Канаш неторопливо закурил, сосредоточенно скосив глаза на огонек зажигалки, и медленно, с расстановкой сказал:
- Парень, который помог скрыться вашему хромому приятелю, - ее брат. Если бы у них были одинаковые фамилии, я все понял бы сразу, как только услышал о деле Свешниковой. Ведь упоминание о его погибшей сестре имеется в его личном деле, и я про это знал, но думал почему-то, что она тоже Чеканова, как и он... Понимаете, он был единственным свободным человеком, у которого на хвосте не висел десяток псов из прокуратуры, и я послал его отследить вашу встречу с этим хромым.
- Трах-тарарах! - сказал Рогозин. - А он, значит, услышал фамилию сестры и решил докопаться до правды самостоятельно... Но это же какой-то индийский боевик! Ведь в жизни так не бывает!
- В жизни еще и не так бывает, - заверил его Канаш. - Просто в натуре все это не так красочно и музыкально, да и времени занимает больше, оттого и кажется скучным. Да вы не беспокойтесь, Юрий Валерьевич. Что они могут? Один - раненый калека без паспорта, другой - сопляк, которого можно убить щелчком по лбу... Машина у них заметная, и деваться им некуда. Я уже послал людей на поиски, кое с кем созвонился, так что все будет в ажуре. Да, чтобы вы не волновались... Я отдал приказ только найти машину, ничего больше, никаких контактов. Найти и доложить мне лично. А дальше уж я сам как-нибудь управлюсь.
- Не хвастайся, - сказал Рогозин. - Ох, не хвастайся, Валентин! Два раза этот хромой черт тебя уже кинул. Смотри, чтобы и в третий раз так же не получилось. Пойми, еще одной попытки может просто не быть - ни для тебя, ни для меня. Теперь он перестанет звонить и начнет стрелять.
Канаш засунул указательный палец под марлевый ошейник и сильно оттянул его книзу, словно тот вдруг начал его душить.
- Разберемся, - пообещал он, потушил сигарету в пепельнице и вышел, бесшумно ступая по натертому дубовому паркету.
Глава 11
Николай Аверкин проснулся поздно и сразу вспомнил, что в квартире он один. Накануне он отослал жену и дочку в Калугу, чтобы те погостили у тещи, пока эта неприятная история с шантажом не закончится.

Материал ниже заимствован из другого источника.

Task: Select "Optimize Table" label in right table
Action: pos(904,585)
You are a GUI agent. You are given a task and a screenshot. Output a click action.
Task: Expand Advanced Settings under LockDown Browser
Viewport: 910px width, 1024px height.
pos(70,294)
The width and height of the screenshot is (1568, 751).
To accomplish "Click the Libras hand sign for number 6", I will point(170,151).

Не то чтобы семье Аверкина что-то угрожало, но он считал, и в этом с ним согласились Мещеряков и Забродов, что так будет спокойнее. Мужчина должен выходить навстречу неприятностям один, не подвергая своих близких риску и по возможности не причиняя им лишнего беспокойства. Вероятность того, что шантажист попробует давить на Аверкина, взяв в заложники кого-то из его родных, была ничтожно мала, но пока она существовала, Аверкин не хотел рисковать.

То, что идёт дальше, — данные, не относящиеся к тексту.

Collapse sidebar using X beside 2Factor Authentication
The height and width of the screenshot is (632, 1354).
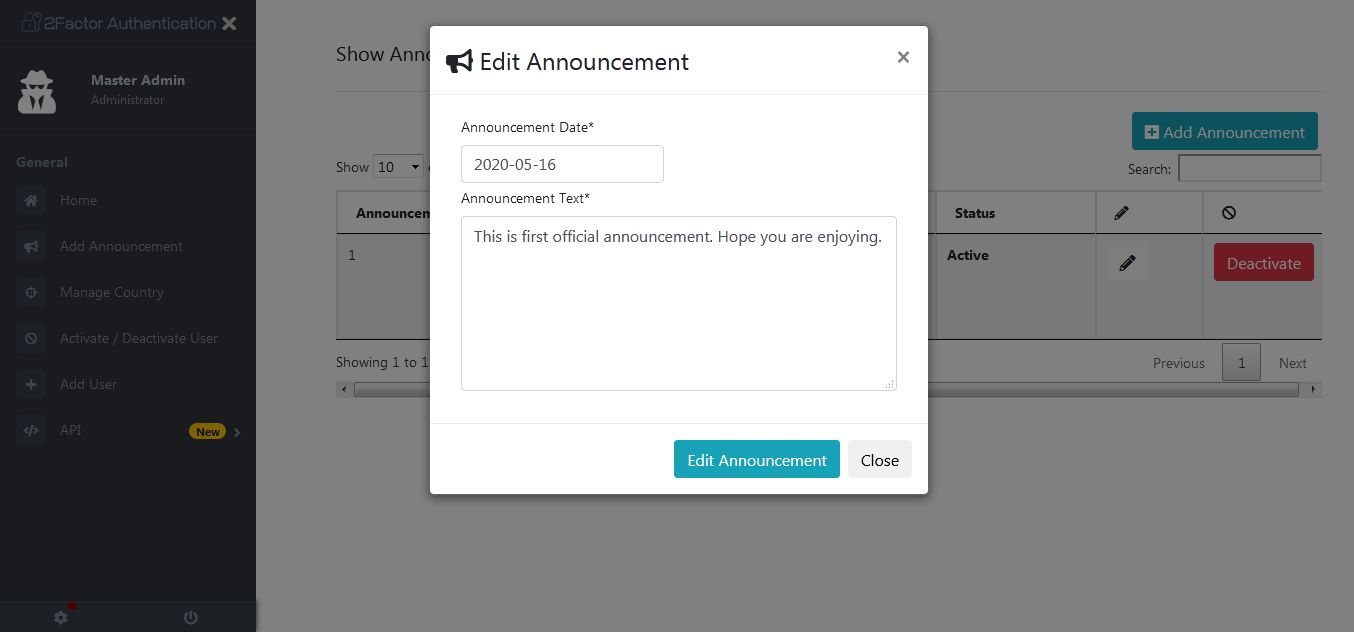tap(229, 23)
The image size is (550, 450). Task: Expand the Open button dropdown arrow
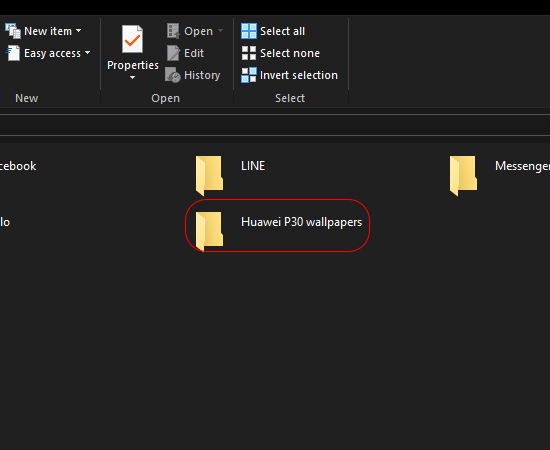220,31
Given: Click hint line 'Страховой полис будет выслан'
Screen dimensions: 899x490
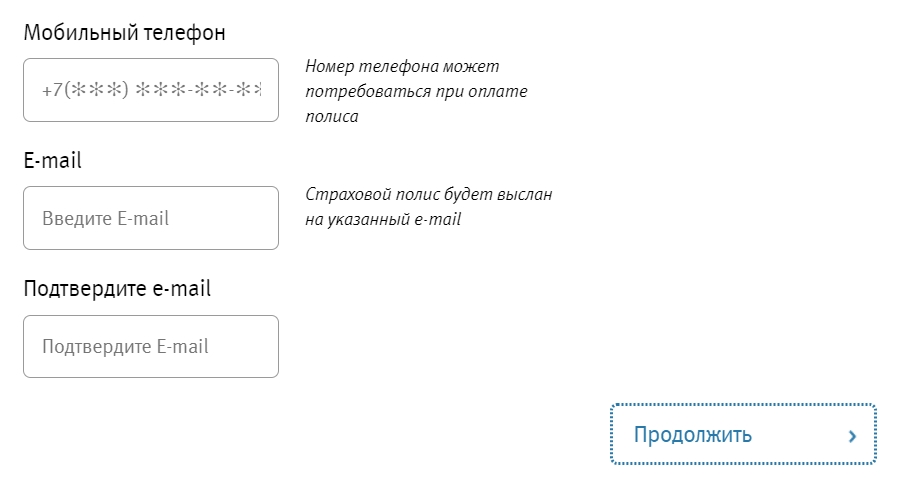Looking at the screenshot, I should point(428,194).
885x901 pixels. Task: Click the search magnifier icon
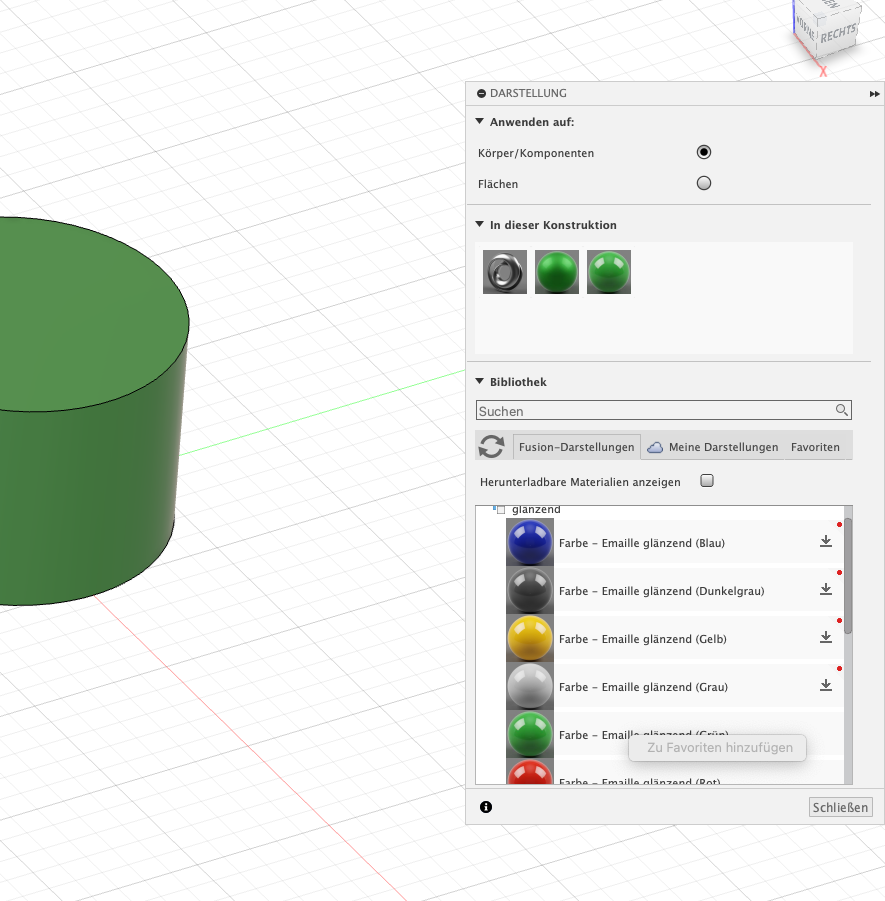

На улице собирался предсказанный синоптиками ливень. Аверкин еще немного полежал в кровати, избегая смотреть на часы. Перспектива вставать, варить себе утренний кофе и пить его в полном одиночестве ничуть его не прельщала, но он чувствовал, что если не встанет сию же минуту, то потом будет весь остаток дня зол на себя за бесцельно потраченное время.